*** Text provided ***

In Nepal’s Capital, Protesters Call for Return to Monarchy, Hindu State

The violent clashes that followed drew attention to long-standing discontent with Nepal’s current governance system.

In Nepal’s Capital, Protesters Call for Return to Monarchy, Hindu State
Credit: Depositphotos

On November 23, thousands of demonstrators gathered in Kathmandu, Nepal’s capital, calling for the restoration of the monarchy and the country’s prior position as an officially Hindu state (currently, Nepal’s constitution defines the country as a secular state). Supporters of the “citizen’s movement to protect the nation, nationalism, religion, and culture” gathered on the outskirts of Kathmandu and attempted to march into the city’s center carrying Nepali flags and chanting slogans in support of former King Gyanendra. 

To stop the march, police used water cannons and tear gas and beat demonstrators with batons. Both sides suffered minor injuries. Authorities had prohibited protests in various districts of Kathmandu before the gathering, which was attended by followers of the former king from around the country.

The abolition of Nepal’s centuries-old monarchy in 2008 marked a significant turning point in the nation’s history. Intense, weeks-long street protests in 2006 compelled then-King Gyanendra to relinquish his authoritarian rule and usher in the era of democracy. Two years later, the monarchy was officially abolished, reshaping Nepal’s political landscape. 

Following this transformative shift, King Gyanendra found himself navigating life as a private citizen. Despite the loss of his regal status, he has managed to maintain a degree of support among the populace. However, the prospects of him reclaiming the throne remain minimal, given the altered political landscape and the prevailing sentiment in favor of democratic governance. 

In 2007, Nepal underwent another pivotal change when it was declared a secular state through an interim constitution. This move reflected a commitment to religious neutrality and the recognition of diverse faiths within the country. The declaration of secularism was emblematic of Nepal’s pursuit of a more inclusive and pluralistic society. However, more than 80 percent of Nepalis are Hindu, and many believe their country should embrace an officially Hindu identity at the state level.

*** End of Text provided ***

Task list -
A - From the Nepal protest article, copy the passage word for word, beginning at the words "Following this transformative" and ending after "the state level.".
B - Name every year the Nepal protest article gives as a four-digit number, in the order they appear.
C - Pick up the Nepal protest article after its final sentence and keep writing.

*** Provided data ***

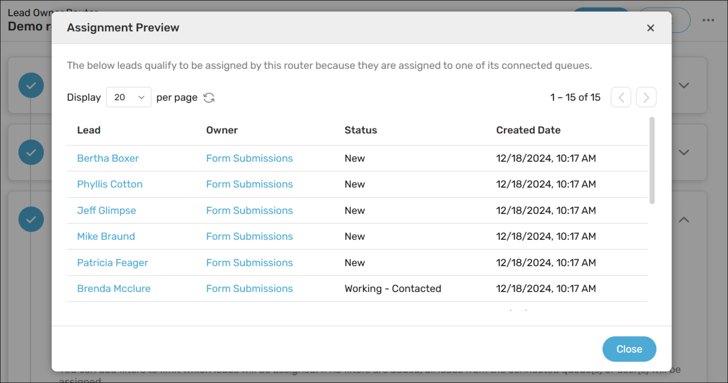Open Form Submissions owner for Jeff Glimpse
The width and height of the screenshot is (728, 383).
pyautogui.click(x=249, y=211)
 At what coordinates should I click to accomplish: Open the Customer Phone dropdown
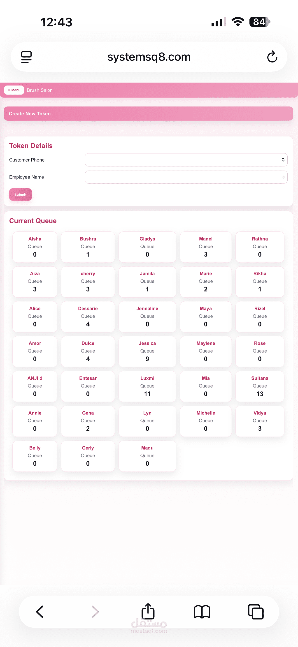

*** End of Provided data ***

Expected responses -
A -
Following this transformative shift, King Gyanendra found himself navigating life as a private citizen. Despite the loss of his regal status, he has managed to maintain a degree of support among the populace. However, the prospects of him reclaiming the throne remain minimal, given the altered political landscape and the prevailing sentiment in favor of democratic governance. 

In 2007, Nepal underwent another pivotal change when it was declared a secular state through an interim constitution. This move reflected a commitment to religious neutrality and the recognition of diverse faiths within the country. The declaration of secularism was emblematic of Nepal’s pursuit of a more inclusive and pluralistic society. However, more than 80 percent of Nepalis are Hindu, and many believe their country should embrace an officially Hindu identity at the state level.

B - 2008, 2006, 2007

C -
The protesters expressed their dissatisfaction with national governance since the monarchy was abolished and their desire for a change in the political system. They accused the government and political parties of corruption and failed governance. They demanded the reinstatement of the monarchy and the establishment of Nepal as a Hindu state. 

The youth, in particular, have become disillusioned with democracy and political parties. Nepal’s ruling party has been unpopular as of late as they are embroiled in inter-party fighting and corruption. To many Nepalis, their government’s failure to control the pandemic was a particularly poignant demonstration of the political establishment’s ineptitude. The role of youth in the protest movement was highlighted by the widespread use of social media to mobilize support for their cause. 

The movement to restore the monarchy and reestablish Nepal as a Hindu state reflects this political landscape and the deep-rooted sentiments of a significant portion of the population. The protests have brought to the forefront the ongoing debate about the country’s political system and the role of the monarchy in Nepal’s governance. The clashes between protesters and police in Kathmandu have drawn attention to the complex dynamics of governance, identity, and political representation in Nepal, signaling a significant moment in the country’s ongoing political evolution.